C’est Moustapha Diop qui m’a dit de vendre mon terrain pour aller en Syrie. Je devais me rendre là-bas pour apprendre le Coran. J’ai appris qu’il y a des personnes qui se rendent au Nigeria. C’est pourquoi je me suis rendu dans ce pays. Et c’est mon ami Ibrahima Ba qui m’a remis les frais de transport. C’était dans le but de mieux connaître ma religion que je suis allé au Nigeria. Je n’ai jamais commis de violence. C’est Ibrahima Ba qui a financé mon voyage. Nous étions 3 et Ibrahima nous a donné chacun la somme de 150 mille francs. Au Nigeria, nous étudions le Coran à Abalam, à Goza et Surbizam. On m’a dit que c’est l’islam qui est pratiqué dans ces zones. Je ne savais pas que ce sont des zones occupées par des terroristes. C’est Mohamza qui m’a conseillé d’y aller. Il est présentement en Syrie.
Je ne suis pas allé pour combattre aux côtés de Boko haram. Je n’ai pas subi de formation militaire. On nous a amenés dans la forêt de Kita. J’étais parti pour étudier le Coran et je me suis retrouvé dans une zone de guerre. Ce n’était pas facile. Ils sont venus nous prendre en moto. Je ne les connais pas, mais ce sont des combattants de Boko haram. Il y avait des Sénégalais au Nigeria. Il s’agissait de Lamine Coulibaly, Abou Moussa, Ibrahima Mballo, alias Abou Amar, Abou Zikfarou.
Je n’ai rien étudié au Nigeria. Il y avait des bombardements tout le temps. C’est Mactar qui est venu nous chercher. Il nous a amenés dans un autre village. C’est Mactar qui nous a payé le billet du retour.

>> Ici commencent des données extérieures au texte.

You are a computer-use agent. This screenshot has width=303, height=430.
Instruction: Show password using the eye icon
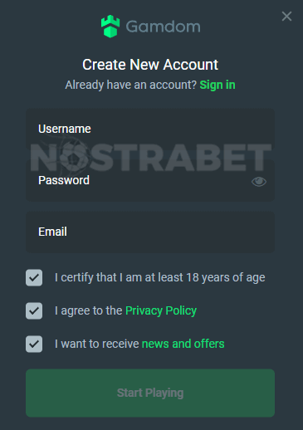coord(259,182)
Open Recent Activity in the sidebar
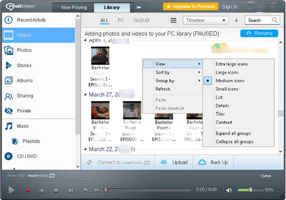 31,20
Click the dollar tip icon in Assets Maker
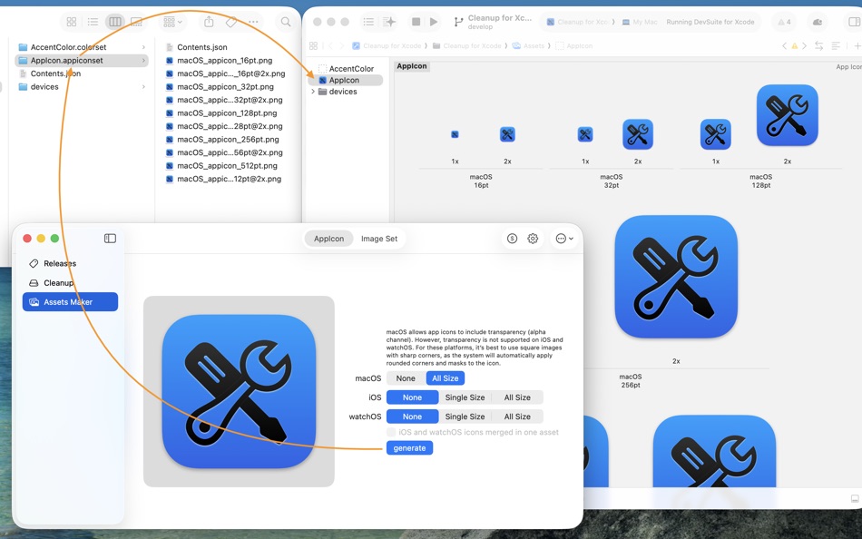 pyautogui.click(x=511, y=238)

J’ai vu Abdourahmane Mendy une seule fois au Sénégal. Il est parti après moi. Je travaillais là-bas et à un moment, j’ai su que j’étais recherché. Ainsi, je m’en suis ouvert à Moussa Diop. Il m’a conseillé de sortir du pays parce que les autorités cherchent à nous arrêter tous. Et au retour, je suis passé par le même chemin que j’avais pris à l’aller. Je suis passé par Kaolack.
Je connais Moustapha Diallo alias Abou Dar Dar. C’est lui qui m’a montré le maniement des armes. Je connais Ibrahima Dieng. Il a été touché par un obus à Fatchem où j’étais sur place. (…) Au premier combat, il avait dit qu’il a pris peur, c’était à Goza et il a tiré des rafales. Je ne connais rien de Moussa Mbaye. En plein combat, les avions larguaient des bombes.

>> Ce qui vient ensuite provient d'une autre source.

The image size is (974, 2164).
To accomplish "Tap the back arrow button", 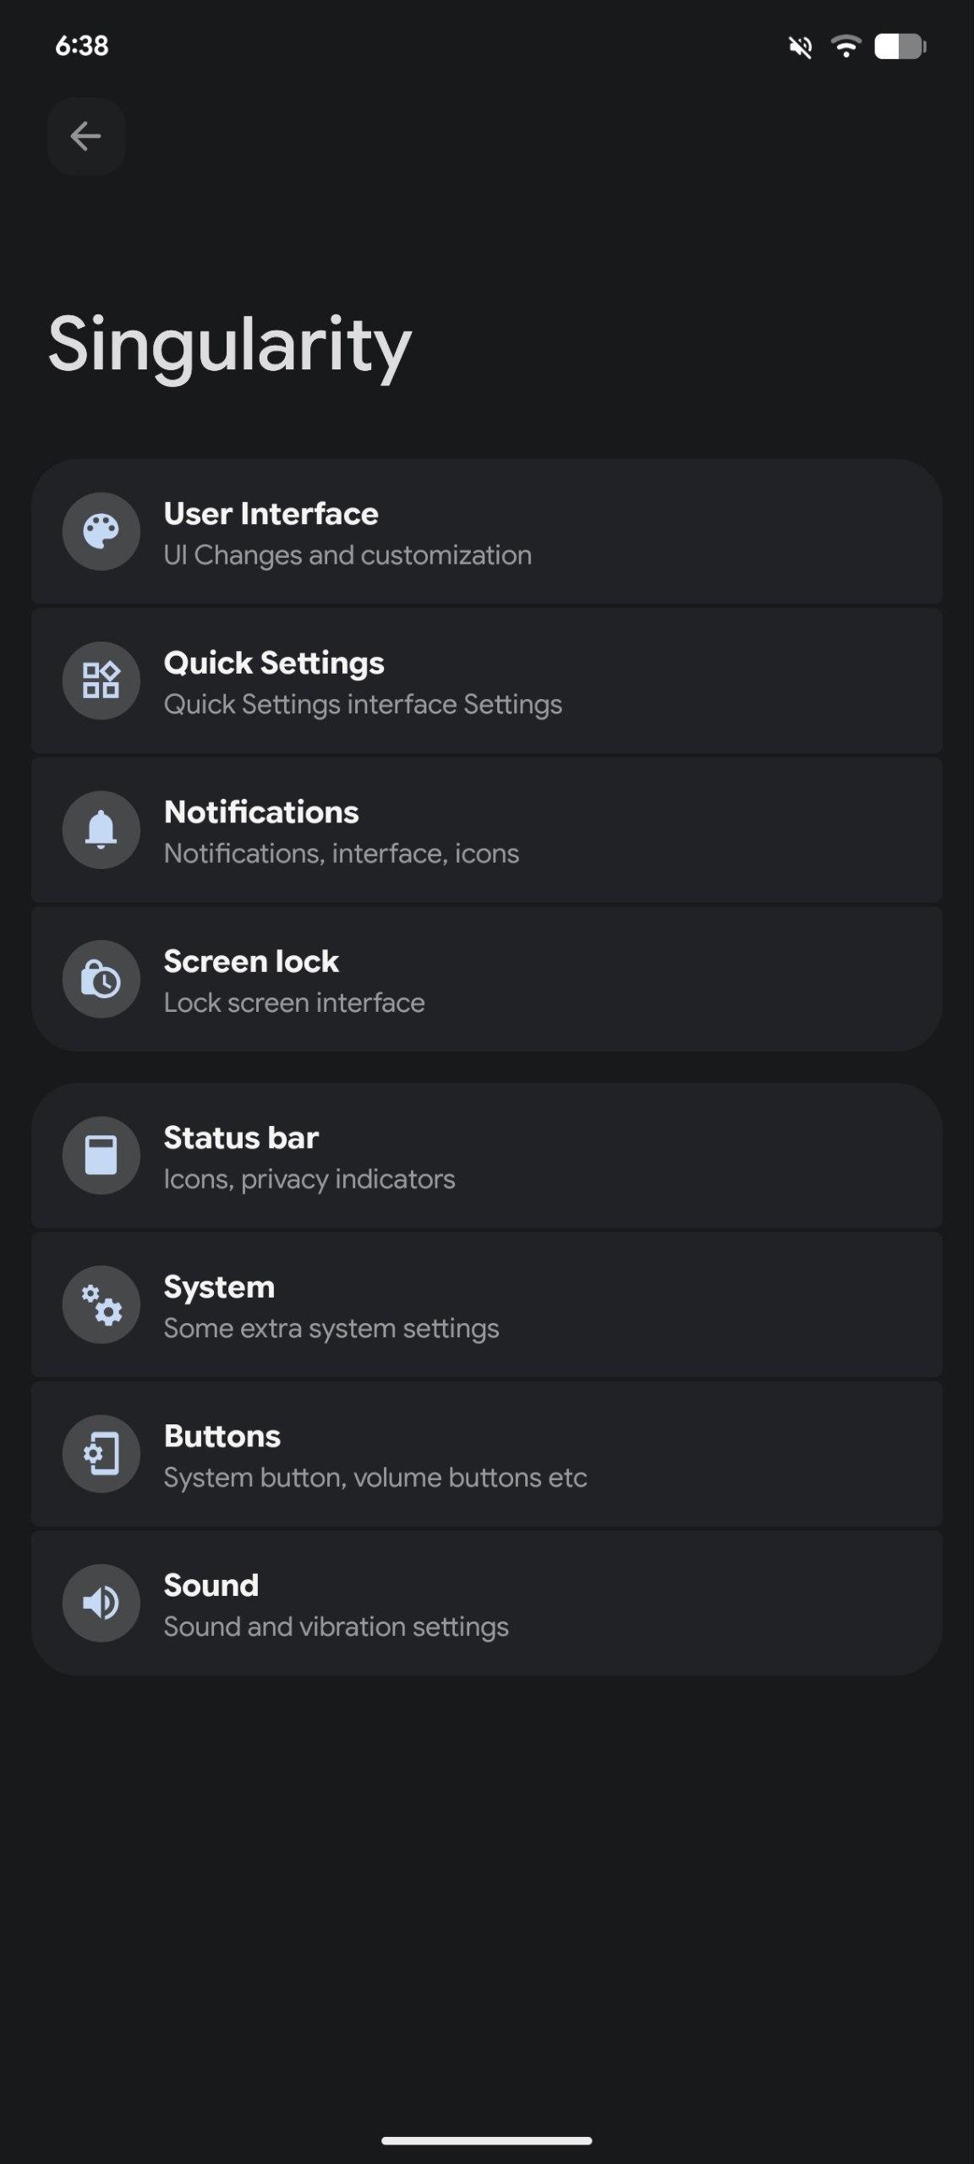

Avant je savais conduire, c’est pourquoi je n’ai pas eu des difficultés pour conduire des chars de combat légers. Je regrette d’être impliqué dans le djhadisme qui m’a causé beaucoup de préjudices, j’étais influencé par des amis.»

Ibrahima Diallo, élève né en 1990 à Grand Yoff, marié sans enfant
«Je ne reconnais pas les faits. J’ai été arrêté chez moi à Keur Massar. Je savais pourquoi j’ai été arrêté parce que je revenais du Nigeria. Je ne connais pas imam Ndao. En 2012, j’ai pris part à une réunion à Lac Rose. J’ai pris part à cette réunion pour voir comment gérer le daara dont j’avais la charge.

Voyage au Nigeria
J’étais en Mauritanie, je travaillais et étudiais. Un certain Zeid Ba m’a contacté pour me demander de me rendre au Nigeria. On s’était rencontré dans une mosquée. Il m’a expliqué que des gens y vont et qu’il devait s’y rendre. Il m’a dit que c’est la Charia qui est de rigueur là-bas. Je lui ai dit de me soutenir pour aller vivre cela. Je voulais voir si ce qu’il disait est vrai. Plusieurs fois, je l’ai repoussé, mais il m’a dit que je pouvais y trouver du travail.
On nous a logés dans une maison où nous apprenions le Coran. A Ibadan, il n’y avait pas de combat. Nous sommes restés là pendant deux mois et ils sont venus nous récupérer pour nous amener ailleurs. Nous n’avons pas subi de formation. C’est Abou Amin qui nous donnait à manger. J’ai vu Mactar Diokhané là-bas. J’ai fait mes études à Koki et à Diourbel.

Son retour au Sénégal
C’est suite à des divergences que nous avons été conduits, Samba Kane et Moussa Mbaye, Malang Oumar et moi, chez Shekau. Il nous a dit qu’il a entendu nos disputes. Il avait appris nos querelles tout simplement. C’est Shekau qui nous a fait appeler.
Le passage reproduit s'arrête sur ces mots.